Dataset entries
= = = = = = =

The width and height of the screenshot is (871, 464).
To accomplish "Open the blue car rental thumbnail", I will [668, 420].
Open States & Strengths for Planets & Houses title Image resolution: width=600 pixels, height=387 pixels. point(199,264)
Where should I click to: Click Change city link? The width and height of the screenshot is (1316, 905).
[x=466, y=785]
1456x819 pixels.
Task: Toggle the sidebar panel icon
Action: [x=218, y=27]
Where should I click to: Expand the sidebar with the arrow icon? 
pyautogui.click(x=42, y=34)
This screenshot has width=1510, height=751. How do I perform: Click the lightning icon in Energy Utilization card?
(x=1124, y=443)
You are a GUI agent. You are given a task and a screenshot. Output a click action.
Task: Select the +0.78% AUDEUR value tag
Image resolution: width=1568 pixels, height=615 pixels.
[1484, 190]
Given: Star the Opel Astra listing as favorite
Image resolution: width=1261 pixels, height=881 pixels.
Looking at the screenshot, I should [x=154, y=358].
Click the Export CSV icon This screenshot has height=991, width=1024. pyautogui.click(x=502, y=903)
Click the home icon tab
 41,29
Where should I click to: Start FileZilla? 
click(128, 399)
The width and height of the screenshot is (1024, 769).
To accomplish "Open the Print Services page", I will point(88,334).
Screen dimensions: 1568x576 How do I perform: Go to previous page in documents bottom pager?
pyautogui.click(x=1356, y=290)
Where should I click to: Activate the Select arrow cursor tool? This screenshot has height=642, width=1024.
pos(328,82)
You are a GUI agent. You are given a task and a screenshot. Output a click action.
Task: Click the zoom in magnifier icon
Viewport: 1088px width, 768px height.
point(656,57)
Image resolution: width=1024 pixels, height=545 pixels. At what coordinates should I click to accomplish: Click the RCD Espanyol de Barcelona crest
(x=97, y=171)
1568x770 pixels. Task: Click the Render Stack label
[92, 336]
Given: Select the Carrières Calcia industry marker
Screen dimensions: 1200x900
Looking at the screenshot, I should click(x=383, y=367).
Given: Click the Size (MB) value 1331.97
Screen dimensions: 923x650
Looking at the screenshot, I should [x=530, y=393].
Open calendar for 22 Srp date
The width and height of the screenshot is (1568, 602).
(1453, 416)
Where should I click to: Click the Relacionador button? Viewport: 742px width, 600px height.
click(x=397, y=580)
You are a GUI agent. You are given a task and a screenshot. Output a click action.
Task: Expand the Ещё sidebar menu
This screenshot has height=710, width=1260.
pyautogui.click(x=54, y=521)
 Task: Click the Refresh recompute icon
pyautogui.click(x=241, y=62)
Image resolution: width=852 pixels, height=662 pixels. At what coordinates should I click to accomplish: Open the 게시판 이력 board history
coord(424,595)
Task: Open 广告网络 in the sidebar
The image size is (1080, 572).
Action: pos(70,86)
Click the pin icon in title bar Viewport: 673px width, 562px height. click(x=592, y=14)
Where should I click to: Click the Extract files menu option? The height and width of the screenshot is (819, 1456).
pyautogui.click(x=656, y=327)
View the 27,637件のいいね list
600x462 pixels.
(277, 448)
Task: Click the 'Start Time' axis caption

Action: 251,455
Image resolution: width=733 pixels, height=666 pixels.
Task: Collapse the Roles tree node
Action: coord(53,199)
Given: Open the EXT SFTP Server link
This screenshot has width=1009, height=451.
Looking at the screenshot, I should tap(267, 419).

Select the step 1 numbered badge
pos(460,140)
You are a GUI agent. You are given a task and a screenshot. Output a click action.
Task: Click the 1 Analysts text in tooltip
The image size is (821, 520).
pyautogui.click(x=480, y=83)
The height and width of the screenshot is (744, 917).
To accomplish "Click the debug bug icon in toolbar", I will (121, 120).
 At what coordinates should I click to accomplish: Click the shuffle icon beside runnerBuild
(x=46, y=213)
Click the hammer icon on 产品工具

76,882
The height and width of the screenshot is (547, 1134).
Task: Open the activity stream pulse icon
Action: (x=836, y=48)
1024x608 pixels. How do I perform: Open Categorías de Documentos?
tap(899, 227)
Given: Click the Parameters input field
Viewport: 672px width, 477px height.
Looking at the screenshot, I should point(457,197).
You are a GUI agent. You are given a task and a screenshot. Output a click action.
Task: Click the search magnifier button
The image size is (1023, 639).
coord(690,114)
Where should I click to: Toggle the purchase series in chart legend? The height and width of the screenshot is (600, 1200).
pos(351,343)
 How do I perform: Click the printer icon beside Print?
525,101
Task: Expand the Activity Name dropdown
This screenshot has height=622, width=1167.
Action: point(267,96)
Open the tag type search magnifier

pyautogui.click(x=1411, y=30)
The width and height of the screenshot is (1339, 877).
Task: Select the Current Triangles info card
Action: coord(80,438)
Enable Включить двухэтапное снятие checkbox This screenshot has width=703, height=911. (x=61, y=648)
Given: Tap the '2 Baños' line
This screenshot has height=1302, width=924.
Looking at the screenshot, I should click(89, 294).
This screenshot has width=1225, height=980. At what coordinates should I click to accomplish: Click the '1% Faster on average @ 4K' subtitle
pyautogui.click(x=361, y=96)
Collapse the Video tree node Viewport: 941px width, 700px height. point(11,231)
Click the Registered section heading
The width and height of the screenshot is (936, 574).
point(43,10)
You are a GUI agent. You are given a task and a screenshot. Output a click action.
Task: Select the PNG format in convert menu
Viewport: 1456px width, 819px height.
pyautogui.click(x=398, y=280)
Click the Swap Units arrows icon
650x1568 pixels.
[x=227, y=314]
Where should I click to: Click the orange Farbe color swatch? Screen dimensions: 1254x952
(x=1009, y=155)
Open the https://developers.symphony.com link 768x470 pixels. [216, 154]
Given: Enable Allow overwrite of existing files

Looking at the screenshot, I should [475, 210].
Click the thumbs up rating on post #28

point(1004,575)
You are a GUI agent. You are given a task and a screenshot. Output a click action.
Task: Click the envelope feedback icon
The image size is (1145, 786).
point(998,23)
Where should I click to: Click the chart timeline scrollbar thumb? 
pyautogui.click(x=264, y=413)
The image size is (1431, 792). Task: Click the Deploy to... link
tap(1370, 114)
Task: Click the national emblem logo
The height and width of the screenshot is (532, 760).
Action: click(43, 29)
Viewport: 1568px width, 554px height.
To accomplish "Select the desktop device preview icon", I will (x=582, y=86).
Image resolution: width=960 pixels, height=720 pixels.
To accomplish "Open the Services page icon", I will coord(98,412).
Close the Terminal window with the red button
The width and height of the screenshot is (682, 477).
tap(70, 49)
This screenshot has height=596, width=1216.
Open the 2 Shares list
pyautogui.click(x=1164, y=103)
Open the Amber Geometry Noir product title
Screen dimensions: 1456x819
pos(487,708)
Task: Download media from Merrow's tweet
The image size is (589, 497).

= = = = = = =

Up to and including the line with "Given: Star the", restate the records above word for word from the very first line.

The width and height of the screenshot is (871, 464).
To accomplish "Open the blue car rental thumbnail", I will [668, 420].
Open States & Strengths for Planets & Houses title Image resolution: width=600 pixels, height=387 pixels. point(199,264)
Where should I click to: Click Change city link? The width and height of the screenshot is (1316, 905).
[x=466, y=785]
1456x819 pixels.
Task: Toggle the sidebar panel icon
Action: [x=218, y=27]
Where should I click to: Expand the sidebar with the arrow icon? 
pyautogui.click(x=42, y=34)
This screenshot has width=1510, height=751. How do I perform: Click the lightning icon in Energy Utilization card?
(x=1124, y=443)
You are a GUI agent. You are given a task and a screenshot. Output a click action.
Task: Select the +0.78% AUDEUR value tag
Image resolution: width=1568 pixels, height=615 pixels.
[1484, 190]
Given: Star the Opel Astra listing as favorite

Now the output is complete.